I actually had the Bachelor Girl album on cassette tape. I really like that song most of all, particularly the lines, “I know they’re bad for me but I just can’t leave them alone” and like some vices, “a man can kill and still be the sweetest fun”. Brilliant, brilliant.

About three years ago, though, I ran out of blank tapes for my recorder, so I used that for an interview. I think I may have promised myself to get a replacement copy of that one day, along with new copies of the second Merril Bainbridge and Tara McLean albums, which I had to use for different assignments. But I'm not really sure.

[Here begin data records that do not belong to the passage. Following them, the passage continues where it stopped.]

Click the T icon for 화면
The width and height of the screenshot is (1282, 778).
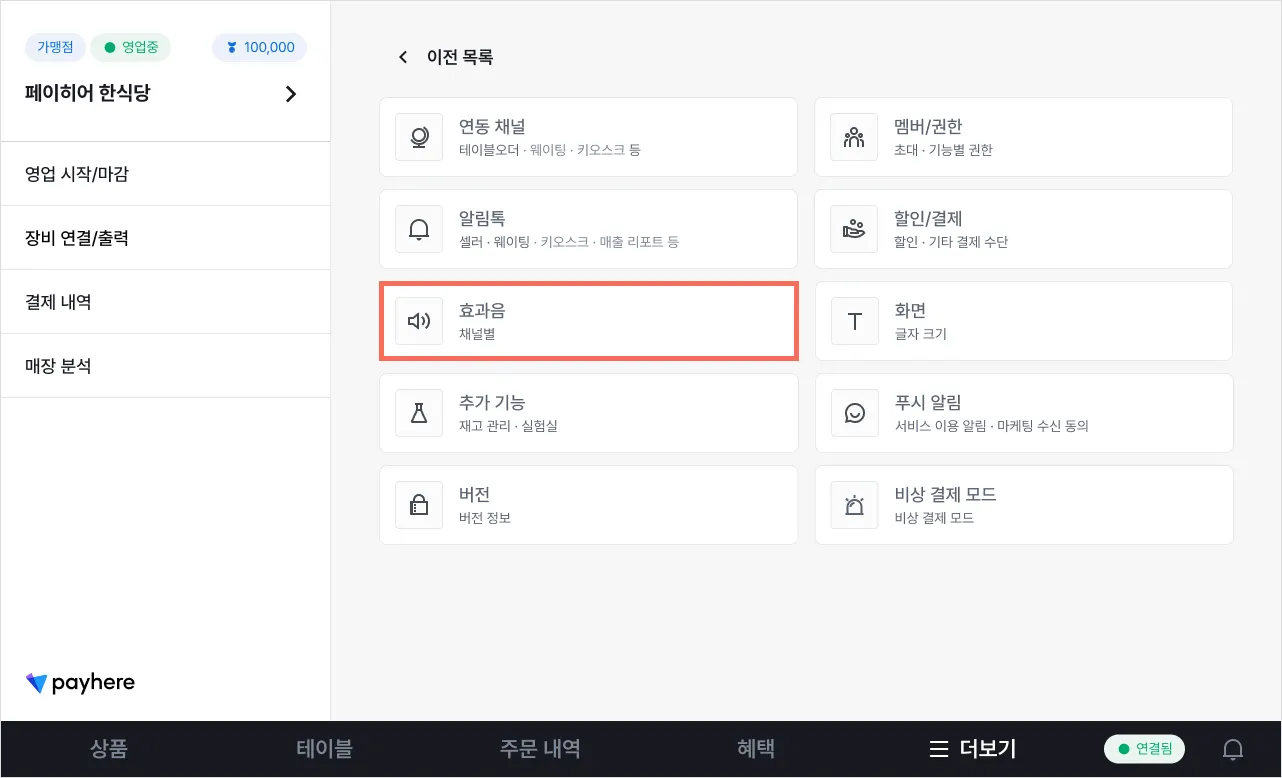click(x=854, y=321)
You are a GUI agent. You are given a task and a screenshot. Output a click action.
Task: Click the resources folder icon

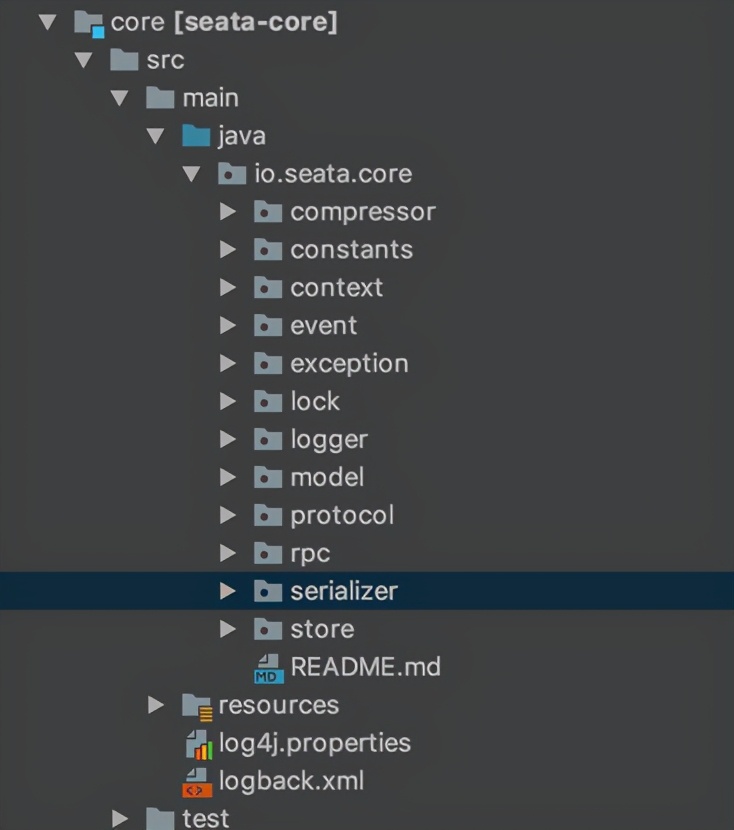click(x=197, y=707)
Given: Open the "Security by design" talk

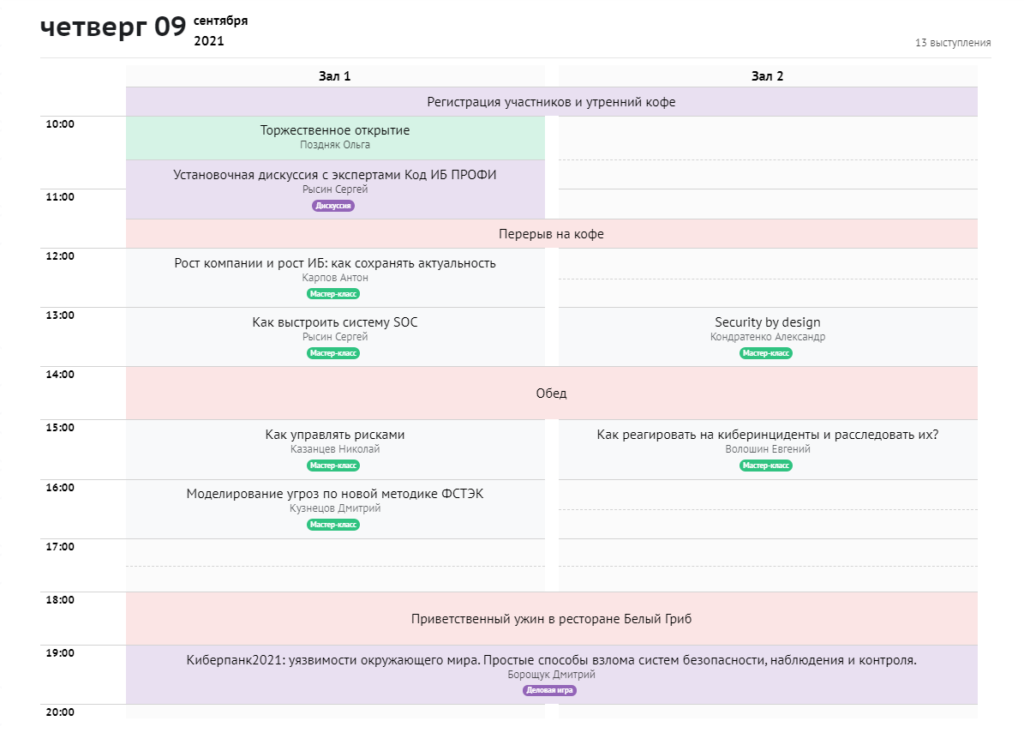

I discovered their still-intact lyric sheets and cases piled in a dusty part of my room. I cleaned that up a few hours ago. I just transferred most of my old, now-unused tape collection onto a shelvable plastic container with wheels that no one was using. The items ranged from stuff I got back in high school, to those I bought dirt-cheap in 2003, as well as recordings of interviews with celeb and non-celeb subjects. The collection was yet another colorful, mnemonic map that triggered memories of specific events and phases.

I didn’t really organize in any order; I just needed to get them together into the plastic box. I stopped every few minutes of stacking to look at them. There were Lilith Fair ladies (Sarah McLachlan, Indigo Girls, Sinead O’Connor, Sheryl Crow, etc.) mingled with some new wave albums (the Beggars’ Banquet Collection, River Detectives, The Cure’s Disintegration, etc.), pop ones (Billy Joel’s Storm Front, Wilson Phillips, Richard Marx’s first album!), techno and electronica-related acts (John Digweed, Gus Gus, etc.), and soundtracks (Go, Pretty in Pink, Twin Peaks, etc.).

“Through times of joy and suffering, the music flavors everything”, goes a line from Human League’s “Soundtrack to a Generation”. How true, especially for me. Music has been, and will always be, important to me. Even after I’ve moved on to CD’s (basically because the tape players have stopped working, among other reasons), the countless songs will continue to express words I connect with or need to say, or provide pounding rhythms that soothe my mind and calm my nerves.

The last CD I bought was Vienna Teng’s Warm Strangers, a few months back. I’ve also been enjoying Gumby’s great mix CDs too, which compile my personal ‘80s-to-present pop, folk, new wave and corporate rock favorites. Most of them are songs I previously had as tape tracks. Others are songs I missed from way back. But each song has sentimental worth.

One day, I’ll be moving on to a trusty gadget that compresses all the songs I need to hear in my lifetime. I honestly can’t see that happening any time soon, but I gotta admit, I never saw myself eventually owning a CD collection, however small, back when vinyl records were the coolest thing, either.

2 comments:

glenncruz said...

Richard Marx?! *gasp* must have been in some sort of phase, huh? :)

OLIVER said...

Heheh... Actually, I liked "Endless Summer Nights". I still do, actually. I can relate to it more now. As a high student, I couldn't identify with the sex part of the lyrics.